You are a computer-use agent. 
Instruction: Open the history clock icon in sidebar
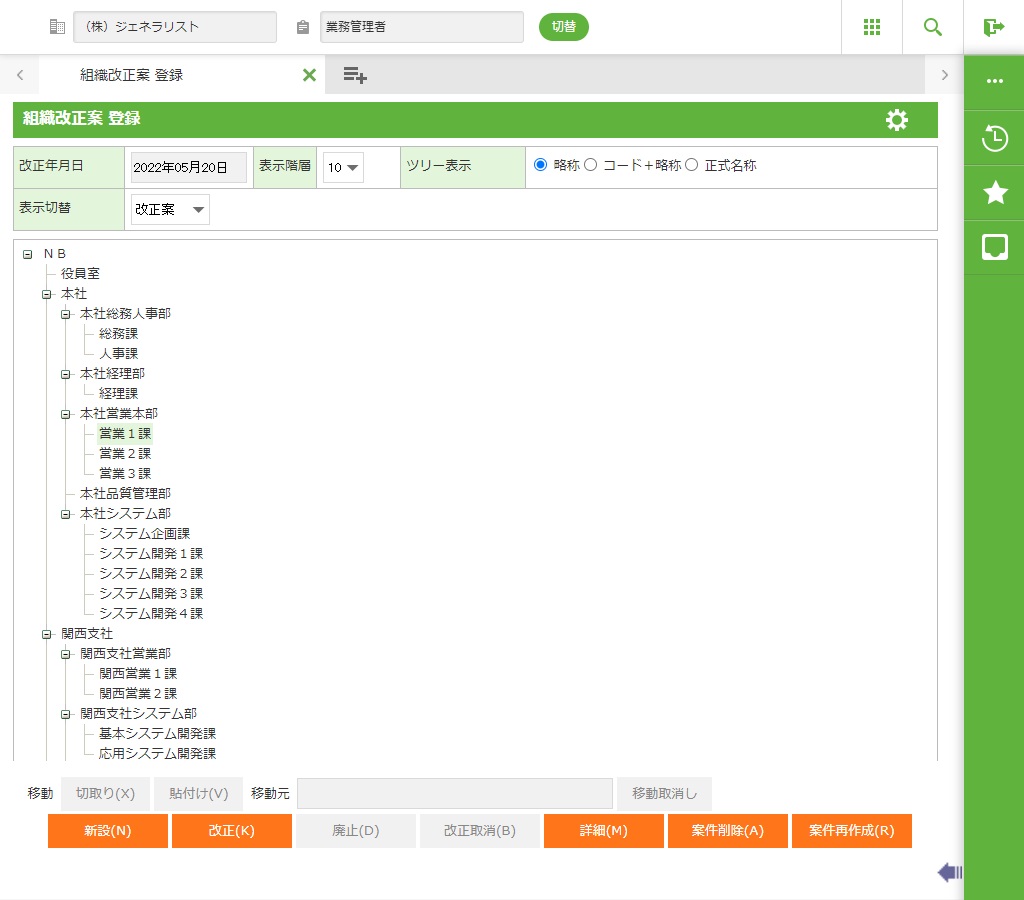pos(994,138)
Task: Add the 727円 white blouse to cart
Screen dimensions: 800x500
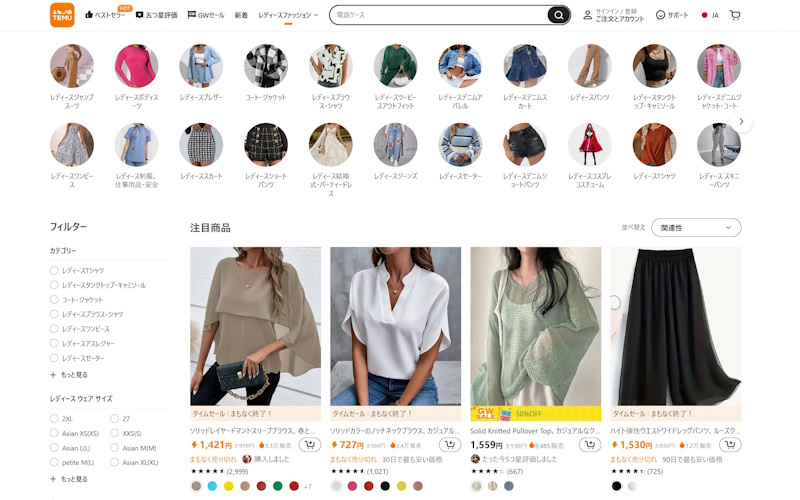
◇ ◇ ◇ ◇ ◇
▸ **Problem details**
Your copy should match the material above exactly, minus its pictures.

▸ **Written solution**
You are a computer-use agent. 
Instruction: Open the history clock icon in sidebar
pos(994,138)
Task: Add the 727円 white blouse to cart
Screen dimensions: 800x500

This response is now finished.